In their minds, it shouldn't matter what drops you should just be happy for some sort of ILVL increase, no matter how trivial.
With that system in mind, WF/TF are supposed to be bonus "surprises" that give the player a boost ever so often to ILVL.
This philosophy is fundamentally different in many ways, but primarily it goes against the original concept of 'tiered gear'.
Meaning as you played, you had different tiers of gear based on the content you consumed. The formula was generally:
Green gear = easy content, which mostly was questing content.
Blue gear = more difficult content, requiring a group, could be quest content or dungeon content
Blue tier set = hardest dungeons and required defeating certain bosses to get a full set with set bonuses
Purple gear = raid content (most difficult tier of content)
Purple tier set = hardest raid content with tier set bonuses
Orange gear = legendary gear extremely rare and hard to get solo + group content
It was simple and easy to follow even though there was a lot of time gating originally that was relaxed eventually in going from tier to tier.
The new game has squashed all of those tiers basically into one tier: Purples from everything endgame.
Now, everybody is showered with purple gear (or in legion, legendary gear) just from playing normal content.
Because of that there is no sense of tiers of gear in the way that it used to exist. Now the only thing that matters is ilvl progression.

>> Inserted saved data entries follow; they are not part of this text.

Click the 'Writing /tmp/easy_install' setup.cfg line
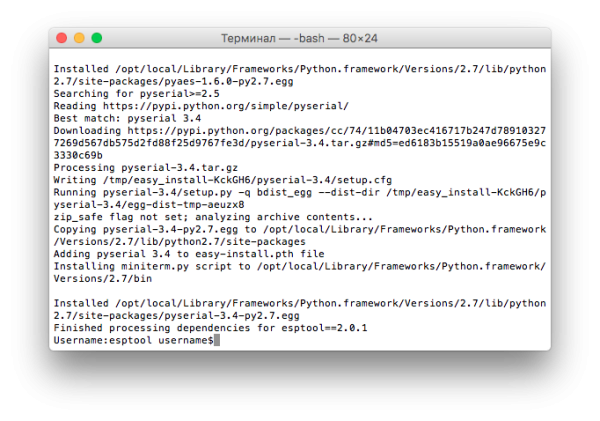This screenshot has width=600, height=421. pos(223,180)

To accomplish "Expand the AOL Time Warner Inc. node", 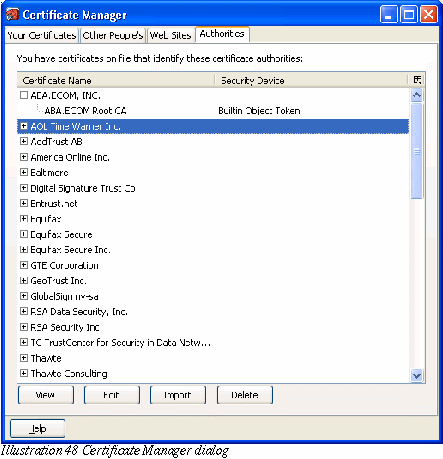I will pyautogui.click(x=24, y=126).
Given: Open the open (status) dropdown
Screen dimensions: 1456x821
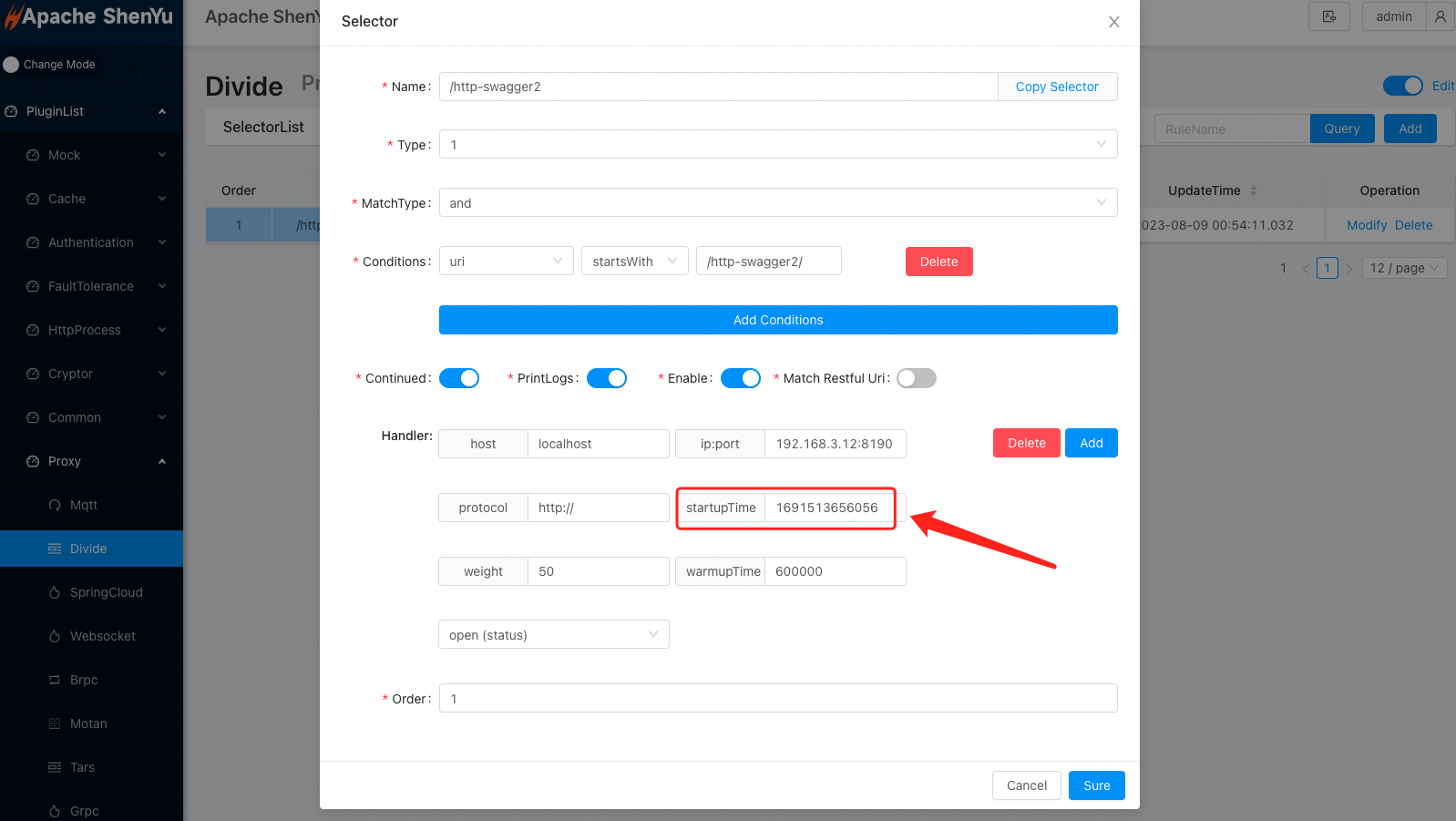Looking at the screenshot, I should (x=553, y=634).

In the past, only the few who were doing the most difficult raid content cared about ilvl progression. Everyone else was moving up the tiers to get to that point. And that is what Blizzard wants. Every body is just looking for a little bit of ilvl progression over time within their purple gear tier.
The other problem with this other than the squashed or totally absent concept of tiers is that Blizzard has removed secondary stat importance. By making secondary stats totally randomized, they are saying that gear is gear and as long as it has a better ilvl you should be happy. But most players don't think that way. Many players still want to stack those traits they feel will be best for how they play the class. And as we have seen since WOD, by pruning and tweaking the classes every expansion along with the effects, this is becoming less useful. So they have removed another way players could customize their class for the build they wanted.
So in this new world of no well defined "tiers" and many different "alternate" forms of content outside raiding TF/WF makes sense.
But in the actual game it really doesn't, not in the current incarnation. Having logical tiers of content does provide the feeling of progression that people need. The current game doesn't provide that. And the systems they use to try and promote that feeling of progression like zone scaling actually do the opposite.
The problem with this is that now everybody plateaus at a certain ilvl fairly quickly and then it is very hard to move up after that.
Even when doing the most difficult content, the increase in ilvl over time is drastically diminished. And god forbid no concept of BiS at the high end or a "tier set" to go with it. TF makes that an impossible goal at endgame.